### [What is being asked]
Every record here needs to be duplicated exactly.

BEGIN

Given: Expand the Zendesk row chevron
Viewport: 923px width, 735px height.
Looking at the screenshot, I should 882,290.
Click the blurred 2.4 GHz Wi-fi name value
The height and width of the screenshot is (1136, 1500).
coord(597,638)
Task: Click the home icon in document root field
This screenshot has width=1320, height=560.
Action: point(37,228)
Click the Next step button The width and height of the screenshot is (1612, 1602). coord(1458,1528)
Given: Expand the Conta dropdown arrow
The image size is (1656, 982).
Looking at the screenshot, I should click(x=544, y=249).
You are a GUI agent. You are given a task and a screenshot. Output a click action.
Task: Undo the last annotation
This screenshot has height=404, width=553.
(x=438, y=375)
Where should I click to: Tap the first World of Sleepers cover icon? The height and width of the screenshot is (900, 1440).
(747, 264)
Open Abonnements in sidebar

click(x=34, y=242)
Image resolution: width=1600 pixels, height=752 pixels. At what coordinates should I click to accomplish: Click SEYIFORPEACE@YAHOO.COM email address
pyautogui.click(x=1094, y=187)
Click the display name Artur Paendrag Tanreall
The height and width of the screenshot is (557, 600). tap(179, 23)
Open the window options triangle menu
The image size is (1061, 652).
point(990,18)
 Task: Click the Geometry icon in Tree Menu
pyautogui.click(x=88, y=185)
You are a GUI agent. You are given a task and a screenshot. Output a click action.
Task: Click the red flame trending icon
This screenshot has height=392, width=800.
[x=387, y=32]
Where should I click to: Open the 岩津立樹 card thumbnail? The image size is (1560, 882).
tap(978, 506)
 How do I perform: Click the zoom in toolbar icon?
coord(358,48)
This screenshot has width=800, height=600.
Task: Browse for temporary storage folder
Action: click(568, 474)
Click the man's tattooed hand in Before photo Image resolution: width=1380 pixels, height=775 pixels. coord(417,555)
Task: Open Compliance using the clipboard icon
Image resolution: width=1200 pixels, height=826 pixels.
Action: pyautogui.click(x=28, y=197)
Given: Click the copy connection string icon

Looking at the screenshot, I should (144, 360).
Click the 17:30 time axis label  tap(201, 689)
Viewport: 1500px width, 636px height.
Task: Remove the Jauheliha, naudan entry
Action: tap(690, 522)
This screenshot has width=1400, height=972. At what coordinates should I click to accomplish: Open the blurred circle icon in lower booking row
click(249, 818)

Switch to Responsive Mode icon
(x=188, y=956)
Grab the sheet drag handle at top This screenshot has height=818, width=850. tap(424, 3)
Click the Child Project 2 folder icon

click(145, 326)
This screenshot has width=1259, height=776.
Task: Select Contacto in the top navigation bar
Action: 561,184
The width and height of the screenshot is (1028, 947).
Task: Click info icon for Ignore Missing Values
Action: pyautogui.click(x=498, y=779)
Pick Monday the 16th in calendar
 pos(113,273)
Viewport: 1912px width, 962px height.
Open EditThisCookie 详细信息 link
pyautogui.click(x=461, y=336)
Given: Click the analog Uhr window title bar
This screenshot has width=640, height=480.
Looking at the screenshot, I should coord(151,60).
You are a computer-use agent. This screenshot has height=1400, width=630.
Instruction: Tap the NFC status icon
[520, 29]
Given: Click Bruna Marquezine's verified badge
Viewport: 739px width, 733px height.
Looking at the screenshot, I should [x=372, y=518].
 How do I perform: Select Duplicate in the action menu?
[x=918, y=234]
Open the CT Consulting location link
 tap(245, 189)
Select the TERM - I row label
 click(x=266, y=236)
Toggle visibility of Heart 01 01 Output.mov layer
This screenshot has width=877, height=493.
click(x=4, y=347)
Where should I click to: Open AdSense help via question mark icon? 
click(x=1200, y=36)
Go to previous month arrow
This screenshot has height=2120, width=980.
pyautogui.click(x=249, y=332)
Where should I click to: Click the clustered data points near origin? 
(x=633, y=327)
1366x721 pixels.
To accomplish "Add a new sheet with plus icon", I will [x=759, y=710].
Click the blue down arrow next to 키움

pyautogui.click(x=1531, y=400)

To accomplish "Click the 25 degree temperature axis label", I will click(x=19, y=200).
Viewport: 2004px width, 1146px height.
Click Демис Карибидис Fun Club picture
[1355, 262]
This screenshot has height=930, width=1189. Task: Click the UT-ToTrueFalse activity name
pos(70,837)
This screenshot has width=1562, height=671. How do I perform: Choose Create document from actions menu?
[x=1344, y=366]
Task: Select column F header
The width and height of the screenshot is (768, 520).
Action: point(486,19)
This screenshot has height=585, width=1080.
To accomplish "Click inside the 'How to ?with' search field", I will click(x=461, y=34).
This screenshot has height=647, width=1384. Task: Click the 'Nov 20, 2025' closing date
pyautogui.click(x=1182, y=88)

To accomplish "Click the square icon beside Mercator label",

END

### [Your solution]
Given: Expand the Zendesk row chevron
Viewport: 923px width, 735px height.
Looking at the screenshot, I should 882,290.
Click the blurred 2.4 GHz Wi-fi name value
The height and width of the screenshot is (1136, 1500).
coord(597,638)
Task: Click the home icon in document root field
This screenshot has width=1320, height=560.
Action: point(37,228)
Click the Next step button The width and height of the screenshot is (1612, 1602). coord(1458,1528)
Given: Expand the Conta dropdown arrow
The image size is (1656, 982).
Looking at the screenshot, I should click(x=544, y=249).
You are a GUI agent. You are given a task and a screenshot. Output a click action.
Task: Undo the last annotation
This screenshot has height=404, width=553.
(x=438, y=375)
Where should I click to: Tap the first World of Sleepers cover icon? The height and width of the screenshot is (900, 1440).
(747, 264)
Open Abonnements in sidebar

click(x=34, y=242)
Image resolution: width=1600 pixels, height=752 pixels. At what coordinates should I click to accomplish: Click SEYIFORPEACE@YAHOO.COM email address
pyautogui.click(x=1094, y=187)
Click the display name Artur Paendrag Tanreall
The height and width of the screenshot is (557, 600). tap(179, 23)
Open the window options triangle menu
The image size is (1061, 652).
point(990,18)
 Task: Click the Geometry icon in Tree Menu
pyautogui.click(x=88, y=185)
You are a GUI agent. You are given a task and a screenshot. Output a click action.
Task: Click the red flame trending icon
This screenshot has height=392, width=800.
[x=387, y=32]
Where should I click to: Open the 岩津立樹 card thumbnail? The image size is (1560, 882).
tap(978, 506)
 How do I perform: Click the zoom in toolbar icon?
coord(358,48)
This screenshot has width=800, height=600.
Task: Browse for temporary storage folder
Action: click(568, 474)
Click the man's tattooed hand in Before photo Image resolution: width=1380 pixels, height=775 pixels. coord(417,555)
Task: Open Compliance using the clipboard icon
Image resolution: width=1200 pixels, height=826 pixels.
Action: pyautogui.click(x=28, y=197)
Given: Click the copy connection string icon

Looking at the screenshot, I should (144, 360).
Click the 17:30 time axis label  tap(201, 689)
Viewport: 1500px width, 636px height.
Task: Remove the Jauheliha, naudan entry
Action: tap(690, 522)
This screenshot has width=1400, height=972. At what coordinates should I click to accomplish: Open the blurred circle icon in lower booking row
click(249, 818)

Switch to Responsive Mode icon
(x=188, y=956)
Grab the sheet drag handle at top This screenshot has height=818, width=850. tap(424, 3)
Click the Child Project 2 folder icon

click(145, 326)
This screenshot has width=1259, height=776.
Task: Select Contacto in the top navigation bar
Action: 561,184
The width and height of the screenshot is (1028, 947).
Task: Click info icon for Ignore Missing Values
Action: pyautogui.click(x=498, y=779)
Pick Monday the 16th in calendar
 pos(113,273)
Viewport: 1912px width, 962px height.
Open EditThisCookie 详细信息 link
pyautogui.click(x=461, y=336)
Given: Click the analog Uhr window title bar
This screenshot has width=640, height=480.
Looking at the screenshot, I should coord(151,60).
You are a computer-use agent. This screenshot has height=1400, width=630.
Instruction: Tap the NFC status icon
[520, 29]
Given: Click Bruna Marquezine's verified badge
Viewport: 739px width, 733px height.
Looking at the screenshot, I should [x=372, y=518].
 How do I perform: Select Duplicate in the action menu?
[x=918, y=234]
Open the CT Consulting location link
 tap(245, 189)
Select the TERM - I row label
 click(x=266, y=236)
Toggle visibility of Heart 01 01 Output.mov layer
This screenshot has width=877, height=493.
click(x=4, y=347)
Where should I click to: Open AdSense help via question mark icon? 
click(x=1200, y=36)
Go to previous month arrow
This screenshot has height=2120, width=980.
pyautogui.click(x=249, y=332)
Where should I click to: Click the clustered data points near origin? 
(x=633, y=327)
1366x721 pixels.
To accomplish "Add a new sheet with plus icon", I will [x=759, y=710].
Click the blue down arrow next to 키움

pyautogui.click(x=1531, y=400)

To accomplish "Click the 25 degree temperature axis label", I will click(x=19, y=200).
Viewport: 2004px width, 1146px height.
Click Демис Карибидис Fun Club picture
[1355, 262]
This screenshot has height=930, width=1189. Task: Click the UT-ToTrueFalse activity name
pos(70,837)
This screenshot has width=1562, height=671. How do I perform: Choose Create document from actions menu?
[x=1344, y=366]
Task: Select column F header
The width and height of the screenshot is (768, 520).
Action: point(486,19)
This screenshot has height=585, width=1080.
To accomplish "Click inside the 'How to ?with' search field", I will click(x=461, y=34).
This screenshot has height=647, width=1384. Task: Click the 'Nov 20, 2025' closing date
pyautogui.click(x=1182, y=88)

To accomplish "Click the square icon beside Mercator label",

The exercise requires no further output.